Page excerpt
--- begin ---

Feedback requested from the seasoned Maui owners please. What is the difference in ocean view and island view at the WKORV South property? Island view can't be all bad (or can it?) Is there a true designation called garden view?

I have read that the WKORV North property is all 2 BR and most have decent views whether ocean or island.

What is the worst case scenario in buying an island or garden view vs ocean view at either property? Of course we would prefer an ocean view but the prices are so much higher for the same SO's. We intend to stay there annually or EOY. Would we be really disappointed not buying an ocean view unit? We will be going there in Sept. on a SDO trade but trying to decide now whether or not to buy there to add on as our 3rd mandatory unit. 

Thanks again!


----------



## gregb (Nov 29, 2010)

bdogma said:


> Feedback requested from the seasoned Maui owners please. What is the difference in ocean view and island view at the WKORV South property? Island view can't be all bad (or can it?) Is there a true designation called garden view?
> 
> I have read that the WKORV North property is all 2 BR and most have decent views whether ocean or island.

--- end ---

Excerpted data
--- begin ---

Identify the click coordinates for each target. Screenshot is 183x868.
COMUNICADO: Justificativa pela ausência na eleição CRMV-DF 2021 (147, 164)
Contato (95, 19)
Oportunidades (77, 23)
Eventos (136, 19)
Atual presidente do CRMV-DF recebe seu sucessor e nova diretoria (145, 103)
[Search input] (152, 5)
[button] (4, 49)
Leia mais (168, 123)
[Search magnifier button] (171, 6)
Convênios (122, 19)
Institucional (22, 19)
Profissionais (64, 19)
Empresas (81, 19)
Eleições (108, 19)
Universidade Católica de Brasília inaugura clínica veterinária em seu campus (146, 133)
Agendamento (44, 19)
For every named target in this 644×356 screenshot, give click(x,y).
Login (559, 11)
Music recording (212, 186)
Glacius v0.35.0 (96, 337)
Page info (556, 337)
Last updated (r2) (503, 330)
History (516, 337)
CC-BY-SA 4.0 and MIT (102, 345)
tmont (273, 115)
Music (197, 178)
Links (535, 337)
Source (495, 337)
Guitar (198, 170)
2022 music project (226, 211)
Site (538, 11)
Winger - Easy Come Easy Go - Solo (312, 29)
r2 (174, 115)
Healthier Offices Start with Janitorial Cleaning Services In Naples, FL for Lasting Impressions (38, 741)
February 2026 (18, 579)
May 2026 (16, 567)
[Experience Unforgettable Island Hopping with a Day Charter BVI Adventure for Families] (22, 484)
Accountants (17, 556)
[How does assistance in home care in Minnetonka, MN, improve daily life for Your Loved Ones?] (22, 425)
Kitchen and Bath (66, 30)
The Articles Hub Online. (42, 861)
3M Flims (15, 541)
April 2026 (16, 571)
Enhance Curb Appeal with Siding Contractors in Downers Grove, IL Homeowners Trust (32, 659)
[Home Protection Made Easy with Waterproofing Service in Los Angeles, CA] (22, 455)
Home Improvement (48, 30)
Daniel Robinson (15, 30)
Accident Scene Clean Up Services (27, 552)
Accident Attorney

--- end ---

Task requirements
Reproduce the forum thread about timeshare views on Maui in full, word for word. The records have no connection to the forum thread about timeshare views on Maui.

Answer for this exercise
Feedback requested from the seasoned Maui owners please. What is the difference in ocean view and island view at the WKORV South property? Island view can't be all bad (or can it?) Is there a true designation called garden view?

I have read that the WKORV North property is all 2 BR and most have decent views whether ocean or island.

What is the worst case scenario in buying an island or garden view vs ocean view at either property? Of course we would prefer an ocean view but the prices are so much higher for the same SO's. We intend to stay there annually or EOY. Would we be really disappointed not buying an ocean view unit? We will be going there in Sept. on a SDO trade but trying to decide now whether or not to buy there to add on as our 3rd mandatory unit. 

Thanks again!


----------



## gregb (Nov 29, 2010)

bdogma said:


> Feedback requested from the seasoned Maui owners please. What is the difference in ocean view and island view at the WKORV South property? Island view can't be all bad (or can it?) Is there a true designation called garden view?
> 
> I have read that the WKORV North property is all 2 BR and most have decent views whether ocean or island.